_Problem description_
Work out the number of lines below containing the word "agent" and give nothing besides it.

(Dataset excerpts)
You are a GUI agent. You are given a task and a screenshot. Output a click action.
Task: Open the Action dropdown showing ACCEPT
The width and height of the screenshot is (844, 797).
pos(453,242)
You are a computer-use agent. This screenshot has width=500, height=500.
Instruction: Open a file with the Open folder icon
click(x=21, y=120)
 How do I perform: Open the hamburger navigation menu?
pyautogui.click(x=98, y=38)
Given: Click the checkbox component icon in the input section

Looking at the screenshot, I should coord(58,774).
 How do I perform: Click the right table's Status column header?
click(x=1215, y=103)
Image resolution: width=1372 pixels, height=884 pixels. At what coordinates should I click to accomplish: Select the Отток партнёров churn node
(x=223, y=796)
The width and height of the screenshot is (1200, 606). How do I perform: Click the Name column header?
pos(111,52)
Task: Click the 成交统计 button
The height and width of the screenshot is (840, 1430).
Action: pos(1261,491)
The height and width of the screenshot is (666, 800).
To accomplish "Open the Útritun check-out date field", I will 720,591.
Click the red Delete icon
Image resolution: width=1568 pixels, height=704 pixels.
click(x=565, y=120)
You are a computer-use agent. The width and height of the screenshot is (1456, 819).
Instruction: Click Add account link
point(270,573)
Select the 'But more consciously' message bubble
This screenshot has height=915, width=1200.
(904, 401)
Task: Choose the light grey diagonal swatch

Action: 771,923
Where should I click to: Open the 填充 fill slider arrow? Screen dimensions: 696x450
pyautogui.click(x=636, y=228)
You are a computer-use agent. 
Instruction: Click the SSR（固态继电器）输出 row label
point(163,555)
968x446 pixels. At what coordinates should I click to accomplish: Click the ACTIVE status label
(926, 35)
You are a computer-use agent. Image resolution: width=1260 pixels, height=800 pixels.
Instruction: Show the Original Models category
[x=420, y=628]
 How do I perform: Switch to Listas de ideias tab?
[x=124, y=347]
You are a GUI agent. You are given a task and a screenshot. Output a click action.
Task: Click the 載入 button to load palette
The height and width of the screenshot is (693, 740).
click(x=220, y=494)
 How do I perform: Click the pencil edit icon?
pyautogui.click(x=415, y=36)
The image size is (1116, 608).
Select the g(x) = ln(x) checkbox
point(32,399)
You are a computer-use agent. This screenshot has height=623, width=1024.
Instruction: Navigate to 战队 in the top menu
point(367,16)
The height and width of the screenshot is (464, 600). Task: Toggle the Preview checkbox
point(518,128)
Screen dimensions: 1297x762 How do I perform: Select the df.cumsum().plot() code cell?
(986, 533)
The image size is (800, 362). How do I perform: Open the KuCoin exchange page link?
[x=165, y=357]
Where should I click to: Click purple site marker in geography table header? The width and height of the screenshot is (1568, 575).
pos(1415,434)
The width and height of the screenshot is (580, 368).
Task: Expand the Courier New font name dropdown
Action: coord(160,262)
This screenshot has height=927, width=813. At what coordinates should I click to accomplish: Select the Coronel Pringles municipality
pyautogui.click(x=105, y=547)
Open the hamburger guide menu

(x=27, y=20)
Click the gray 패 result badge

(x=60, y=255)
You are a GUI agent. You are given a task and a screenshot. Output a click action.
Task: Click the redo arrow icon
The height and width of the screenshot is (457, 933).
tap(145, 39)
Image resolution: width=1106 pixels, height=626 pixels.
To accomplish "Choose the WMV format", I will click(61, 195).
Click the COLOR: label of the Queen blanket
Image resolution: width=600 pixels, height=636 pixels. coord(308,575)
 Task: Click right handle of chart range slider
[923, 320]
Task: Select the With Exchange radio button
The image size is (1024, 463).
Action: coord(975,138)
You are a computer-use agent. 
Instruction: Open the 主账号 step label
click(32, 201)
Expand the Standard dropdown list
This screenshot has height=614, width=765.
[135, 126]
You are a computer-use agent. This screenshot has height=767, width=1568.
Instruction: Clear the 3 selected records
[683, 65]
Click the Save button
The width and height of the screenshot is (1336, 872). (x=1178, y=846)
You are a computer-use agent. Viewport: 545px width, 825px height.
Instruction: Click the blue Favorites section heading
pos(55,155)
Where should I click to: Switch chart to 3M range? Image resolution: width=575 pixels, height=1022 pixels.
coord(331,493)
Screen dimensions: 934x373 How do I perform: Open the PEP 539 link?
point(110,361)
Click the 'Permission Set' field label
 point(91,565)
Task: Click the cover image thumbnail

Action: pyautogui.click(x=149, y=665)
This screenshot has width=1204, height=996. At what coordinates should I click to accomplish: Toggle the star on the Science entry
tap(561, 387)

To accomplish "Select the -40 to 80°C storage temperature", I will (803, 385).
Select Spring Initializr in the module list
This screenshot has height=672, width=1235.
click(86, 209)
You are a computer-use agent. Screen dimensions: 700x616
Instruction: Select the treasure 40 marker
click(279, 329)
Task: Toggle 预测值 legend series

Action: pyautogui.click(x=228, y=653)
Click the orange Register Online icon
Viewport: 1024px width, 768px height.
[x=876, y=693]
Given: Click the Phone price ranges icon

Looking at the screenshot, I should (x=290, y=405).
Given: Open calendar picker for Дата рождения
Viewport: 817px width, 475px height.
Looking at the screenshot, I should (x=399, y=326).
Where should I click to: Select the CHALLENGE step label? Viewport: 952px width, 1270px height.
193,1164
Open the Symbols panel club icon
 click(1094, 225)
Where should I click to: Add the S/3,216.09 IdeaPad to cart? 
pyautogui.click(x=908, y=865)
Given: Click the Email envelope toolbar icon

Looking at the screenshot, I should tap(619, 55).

_Answer to this problem_
12